--- THE INPUT ---

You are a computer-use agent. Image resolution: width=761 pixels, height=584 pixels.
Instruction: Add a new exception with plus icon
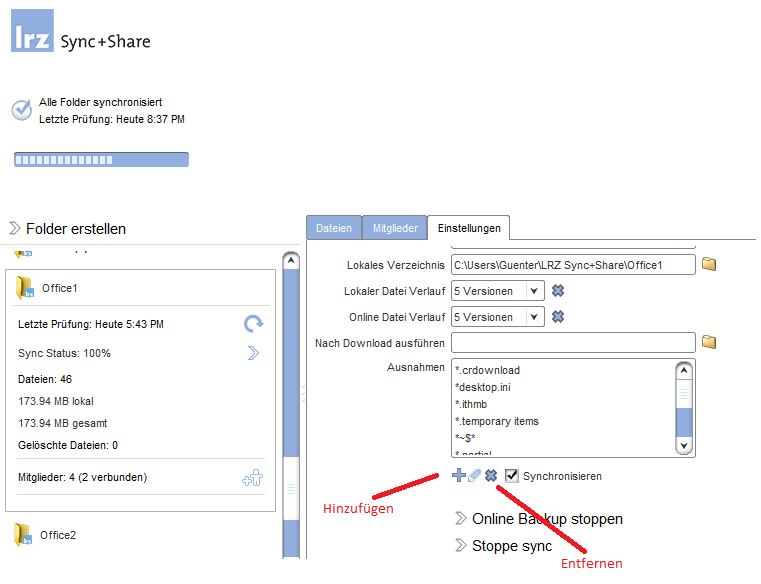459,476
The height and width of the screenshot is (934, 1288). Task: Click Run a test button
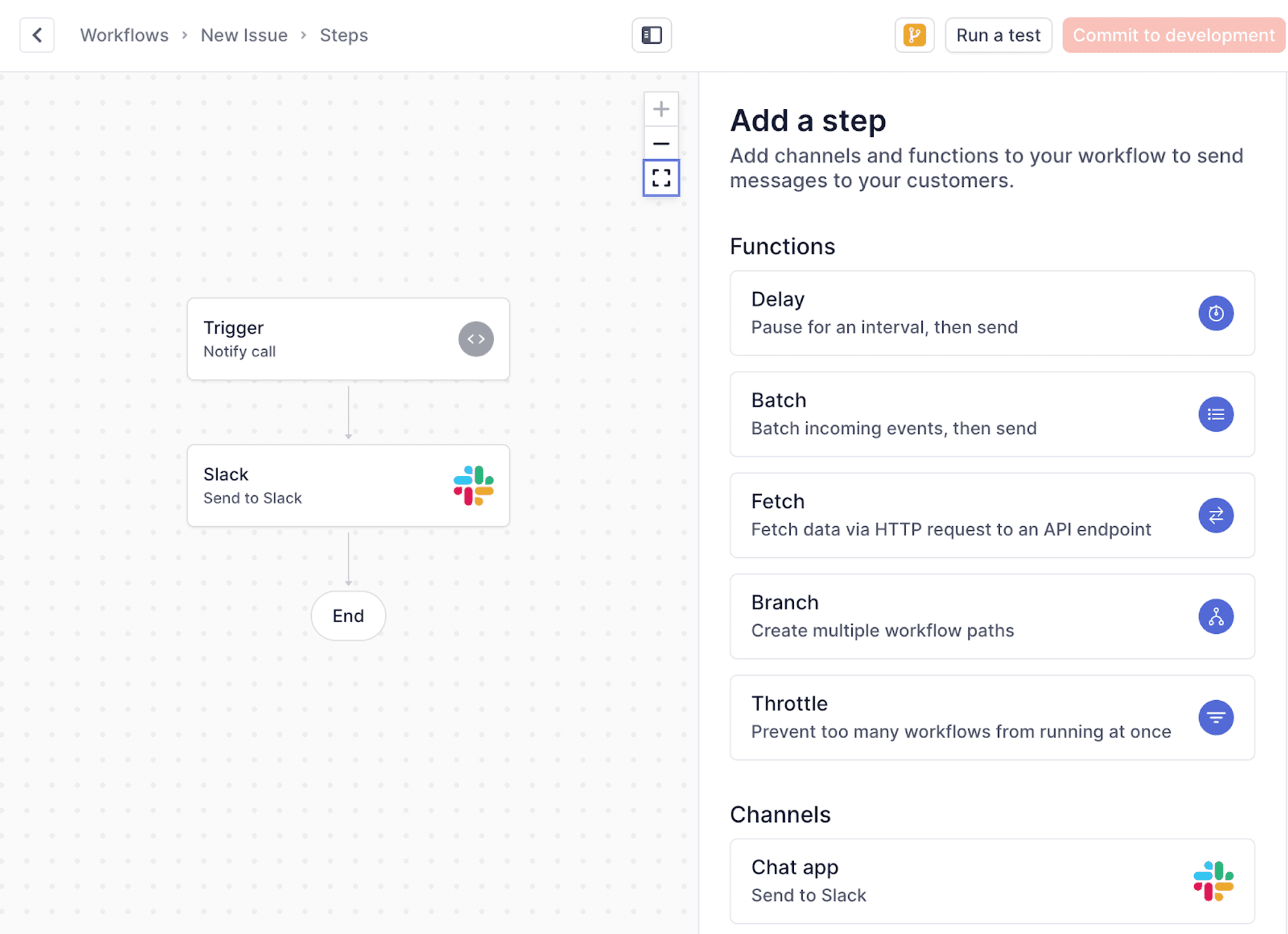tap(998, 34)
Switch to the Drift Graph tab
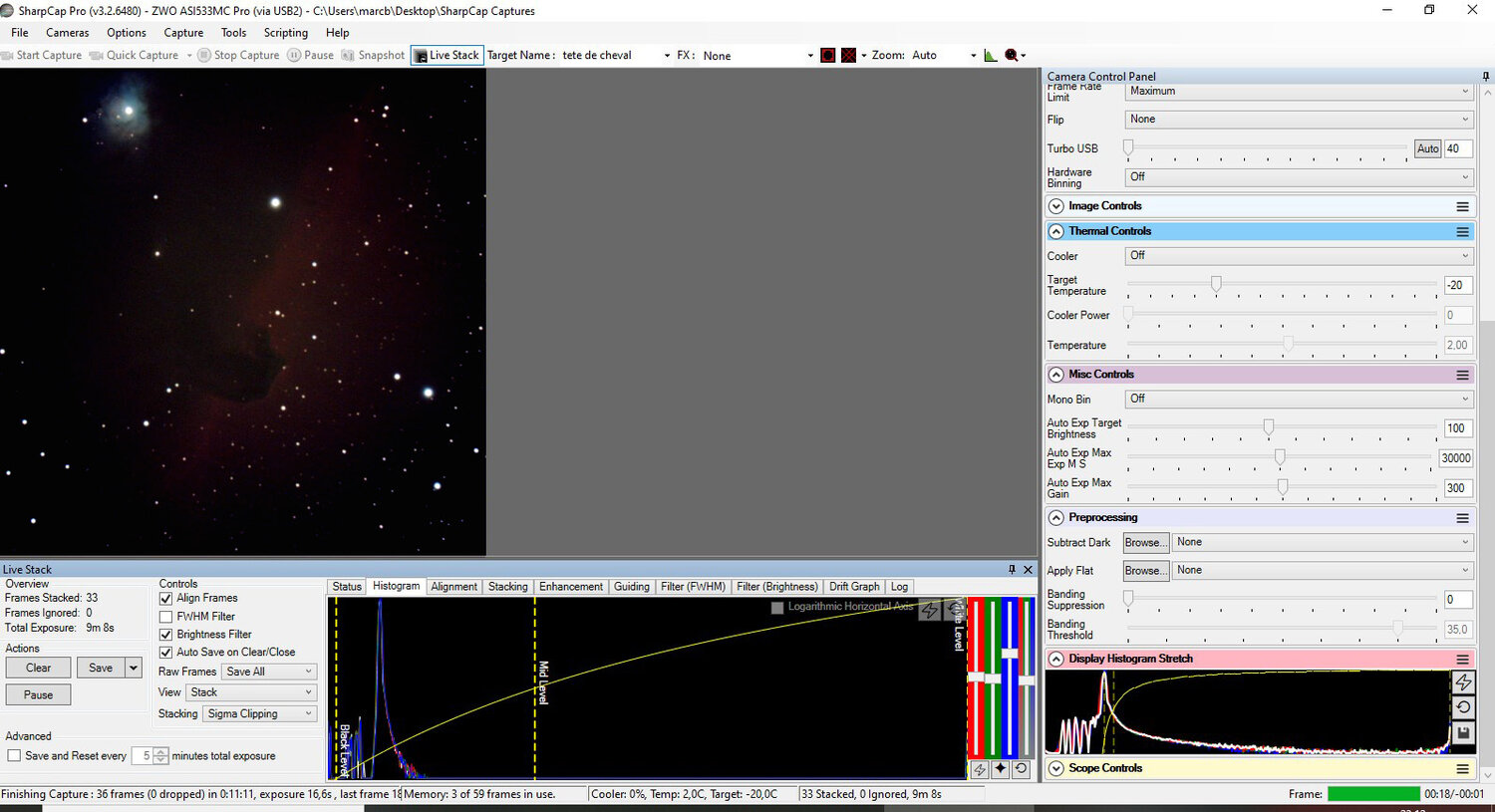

---

[PROMPT]
Where the line containing "The height and" appears, begin writing out the lines word for word, and continue through the last line of the data, leaving out pictures.

[ANSWER FOR THE TASK]
The height and width of the screenshot is (934, 1288). Task: Click Run a test button
tap(998, 34)
Switch to the Drift Graph tab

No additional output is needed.